> _YOUR ASSIGNMENT_
Below are some records. Set each one down exactly as it reads.

> _EXERCISE DATA_
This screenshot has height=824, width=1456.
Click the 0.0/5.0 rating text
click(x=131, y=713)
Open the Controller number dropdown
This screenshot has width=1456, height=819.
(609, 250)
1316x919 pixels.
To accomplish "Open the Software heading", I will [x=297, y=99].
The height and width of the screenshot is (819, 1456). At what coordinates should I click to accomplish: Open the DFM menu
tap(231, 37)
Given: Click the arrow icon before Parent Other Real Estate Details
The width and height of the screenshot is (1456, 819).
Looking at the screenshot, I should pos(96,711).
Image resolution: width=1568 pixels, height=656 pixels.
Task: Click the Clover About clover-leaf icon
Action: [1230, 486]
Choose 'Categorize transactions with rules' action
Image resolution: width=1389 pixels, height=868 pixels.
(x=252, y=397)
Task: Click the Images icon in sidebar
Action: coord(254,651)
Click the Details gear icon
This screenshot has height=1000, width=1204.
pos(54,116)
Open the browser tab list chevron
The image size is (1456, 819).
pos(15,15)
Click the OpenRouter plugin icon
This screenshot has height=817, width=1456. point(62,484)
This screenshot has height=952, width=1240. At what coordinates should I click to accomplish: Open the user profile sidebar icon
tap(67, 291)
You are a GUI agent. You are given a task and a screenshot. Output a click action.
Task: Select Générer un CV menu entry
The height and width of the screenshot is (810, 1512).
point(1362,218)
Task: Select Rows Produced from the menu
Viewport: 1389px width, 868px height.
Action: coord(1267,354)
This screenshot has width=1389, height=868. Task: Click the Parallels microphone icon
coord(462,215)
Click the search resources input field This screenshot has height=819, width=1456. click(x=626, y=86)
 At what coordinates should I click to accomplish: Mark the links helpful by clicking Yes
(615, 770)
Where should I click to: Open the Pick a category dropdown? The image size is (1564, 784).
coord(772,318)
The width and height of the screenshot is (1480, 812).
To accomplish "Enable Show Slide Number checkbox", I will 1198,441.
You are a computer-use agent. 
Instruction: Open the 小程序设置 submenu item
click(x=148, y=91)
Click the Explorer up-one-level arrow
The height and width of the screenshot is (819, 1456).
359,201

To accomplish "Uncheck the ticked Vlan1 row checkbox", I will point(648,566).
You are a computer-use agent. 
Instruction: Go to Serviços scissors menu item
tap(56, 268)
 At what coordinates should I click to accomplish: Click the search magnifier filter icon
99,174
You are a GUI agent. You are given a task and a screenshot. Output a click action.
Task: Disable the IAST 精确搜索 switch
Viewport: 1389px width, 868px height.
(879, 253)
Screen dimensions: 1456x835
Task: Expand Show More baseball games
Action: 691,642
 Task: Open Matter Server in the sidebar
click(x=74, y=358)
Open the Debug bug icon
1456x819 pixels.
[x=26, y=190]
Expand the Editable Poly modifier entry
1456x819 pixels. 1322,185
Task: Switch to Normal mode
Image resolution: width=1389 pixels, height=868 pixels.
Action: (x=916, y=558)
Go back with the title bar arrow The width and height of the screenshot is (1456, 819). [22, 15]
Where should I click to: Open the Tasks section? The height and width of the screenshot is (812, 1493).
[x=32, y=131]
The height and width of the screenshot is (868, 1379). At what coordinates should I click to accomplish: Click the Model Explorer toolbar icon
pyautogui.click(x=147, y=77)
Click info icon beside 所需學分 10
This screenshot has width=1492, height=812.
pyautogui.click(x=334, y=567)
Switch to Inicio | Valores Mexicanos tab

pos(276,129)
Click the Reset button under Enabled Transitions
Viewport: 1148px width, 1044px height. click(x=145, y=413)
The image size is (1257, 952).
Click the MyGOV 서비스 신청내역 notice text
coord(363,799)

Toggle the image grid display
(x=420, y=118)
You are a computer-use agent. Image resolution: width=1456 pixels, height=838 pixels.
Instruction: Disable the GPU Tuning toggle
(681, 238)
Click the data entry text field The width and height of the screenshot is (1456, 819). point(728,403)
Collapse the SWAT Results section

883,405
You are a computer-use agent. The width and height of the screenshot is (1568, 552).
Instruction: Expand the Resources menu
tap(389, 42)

> _EXERCISE RESULT_
This screenshot has height=824, width=1456.
Click the 0.0/5.0 rating text
click(x=131, y=713)
Open the Controller number dropdown
This screenshot has width=1456, height=819.
(609, 250)
1316x919 pixels.
To accomplish "Open the Software heading", I will [x=297, y=99].
The height and width of the screenshot is (819, 1456). At what coordinates should I click to accomplish: Open the DFM menu
tap(231, 37)
Given: Click the arrow icon before Parent Other Real Estate Details
The width and height of the screenshot is (1456, 819).
Looking at the screenshot, I should pos(96,711).
Image resolution: width=1568 pixels, height=656 pixels.
Task: Click the Clover About clover-leaf icon
Action: [1230, 486]
Choose 'Categorize transactions with rules' action
Image resolution: width=1389 pixels, height=868 pixels.
(x=252, y=397)
Task: Click the Images icon in sidebar
Action: coord(254,651)
Click the Details gear icon
This screenshot has height=1000, width=1204.
pos(54,116)
Open the browser tab list chevron
The image size is (1456, 819).
pos(15,15)
Click the OpenRouter plugin icon
This screenshot has height=817, width=1456. point(62,484)
This screenshot has height=952, width=1240. At what coordinates should I click to accomplish: Open the user profile sidebar icon
tap(67, 291)
You are a GUI agent. You are given a task and a screenshot. Output a click action.
Task: Select Générer un CV menu entry
The height and width of the screenshot is (810, 1512).
point(1362,218)
Task: Select Rows Produced from the menu
Viewport: 1389px width, 868px height.
Action: coord(1267,354)
This screenshot has width=1389, height=868. Task: Click the Parallels microphone icon
coord(462,215)
Click the search resources input field This screenshot has height=819, width=1456. click(x=626, y=86)
 At what coordinates should I click to accomplish: Mark the links helpful by clicking Yes
(615, 770)
Where should I click to: Open the Pick a category dropdown? The image size is (1564, 784).
coord(772,318)
The width and height of the screenshot is (1480, 812).
To accomplish "Enable Show Slide Number checkbox", I will 1198,441.
You are a computer-use agent. 
Instruction: Open the 小程序设置 submenu item
click(x=148, y=91)
Click the Explorer up-one-level arrow
The height and width of the screenshot is (819, 1456).
359,201

To accomplish "Uncheck the ticked Vlan1 row checkbox", I will point(648,566).
You are a computer-use agent. 
Instruction: Go to Serviços scissors menu item
tap(56, 268)
 At what coordinates should I click to accomplish: Click the search magnifier filter icon
99,174
You are a GUI agent. You are given a task and a screenshot. Output a click action.
Task: Disable the IAST 精确搜索 switch
Viewport: 1389px width, 868px height.
(879, 253)
Screen dimensions: 1456x835
Task: Expand Show More baseball games
Action: 691,642
 Task: Open Matter Server in the sidebar
click(x=74, y=358)
Open the Debug bug icon
1456x819 pixels.
[x=26, y=190]
Expand the Editable Poly modifier entry
1456x819 pixels. 1322,185
Task: Switch to Normal mode
Image resolution: width=1389 pixels, height=868 pixels.
Action: (x=916, y=558)
Go back with the title bar arrow The width and height of the screenshot is (1456, 819). [22, 15]
Where should I click to: Open the Tasks section? The height and width of the screenshot is (812, 1493).
[x=32, y=131]
The height and width of the screenshot is (868, 1379). At what coordinates should I click to accomplish: Click the Model Explorer toolbar icon
pyautogui.click(x=147, y=77)
Click info icon beside 所需學分 10
This screenshot has width=1492, height=812.
pyautogui.click(x=334, y=567)
Switch to Inicio | Valores Mexicanos tab

pos(276,129)
Click the Reset button under Enabled Transitions
Viewport: 1148px width, 1044px height. click(x=145, y=413)
The image size is (1257, 952).
Click the MyGOV 서비스 신청내역 notice text
coord(363,799)

Toggle the image grid display
(x=420, y=118)
You are a computer-use agent. Image resolution: width=1456 pixels, height=838 pixels.
Instruction: Disable the GPU Tuning toggle
(681, 238)
Click the data entry text field The width and height of the screenshot is (1456, 819). point(728,403)
Collapse the SWAT Results section

883,405
You are a computer-use agent. The width and height of the screenshot is (1568, 552).
Instruction: Expand the Resources menu
tap(389, 42)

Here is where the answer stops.